Herzinsuffizienz – was sich Apotheker:innen zu Herzen nehmen sollten

Eine entscheidende Rolle dabei übernehmen Sie als Apotheker:in, wie folgendes Beispiel verdeutlichen soll:
Herr F. ist ein fitter 65-jähriger Mann, der regelmäßig auf Schitouren geht. Sein Vater ist mit 69 an einem Herzinfarkt verstorben, seine Mutter wird seit Jahren wegen ihres Hypertonus behandelt. Eines Tages erleidet er beim Aufstieg auf seinen Lieblingsberg einen Herzinfarkt, wird in die Klinik eingeliefert und soll bei Entlassung wegen einer neu diagnostizierten Herzinsuffizienz mit einer Auswurffraktion von 35 % vier neue Medikamente einnehmen – nämlich Lisinopril 10 mg, Bisoprolol 5 mg, Eplerenon 25 mg und Empagliflozin 10 mg. Bei Flüssigkeitseinlagerung wird ihm Torasemid 5 mg empfohlen. Bisher waren ihm nur ASS 100 mg und ein Statin verschrieben worden. Er kommt zu Ihnen, in seine Stammapotheke, und will wissen, was denn all diese Medikamente bewirken sollen und wie sie einzunehmen sind.

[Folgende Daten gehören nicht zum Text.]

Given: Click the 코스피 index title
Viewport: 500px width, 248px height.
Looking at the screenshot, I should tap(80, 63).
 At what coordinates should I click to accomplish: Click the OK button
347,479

Sie erklären ihm, wozu er einen Betablocker, einen ACE-Hemmer und einen Mineralokortikoidrezeptor einnehmen sollte. Betablocker und ACE-Hemmer antagonisieren die Kompensationsmechanismen des Sympathikus und des Renin-Angiotensin-Systems, und auch Eplerenon wirkt über letzteres System. So weit, so gut – aber warum wird ihm denn nun auch ein Sodium-Glucose-Cotransporter 2-(SGLT2-)Inhibitor wie Empagliflozin empfohlen, der die Glukosereabsorption verhindert? Er hat doch keinen Diabetes!

Nun geht es darum, dem Patienten zu erklären, dass seine Erkrankung eine kardiorenale ist und er auch bei normalem Glukosestoffwechsel von diesem Medikament profitieren wird, da es seine Prognose laut der neuesten Leitlinien positiv beeinflussen wird. Obwohl der exakte Mechanismus, wie SGLT2-Inhibitoren über das kardiovaskuläre, das renale und das metabolische System die Therapie der Herzinsuffizienz positiv beeinflussen, noch nicht bekannt ist, so reduzieren sie doch die kardiovaskuläre Sterblichkeit und die Krankenhausaufenthalte aufgrund von Herzinsuffizienz.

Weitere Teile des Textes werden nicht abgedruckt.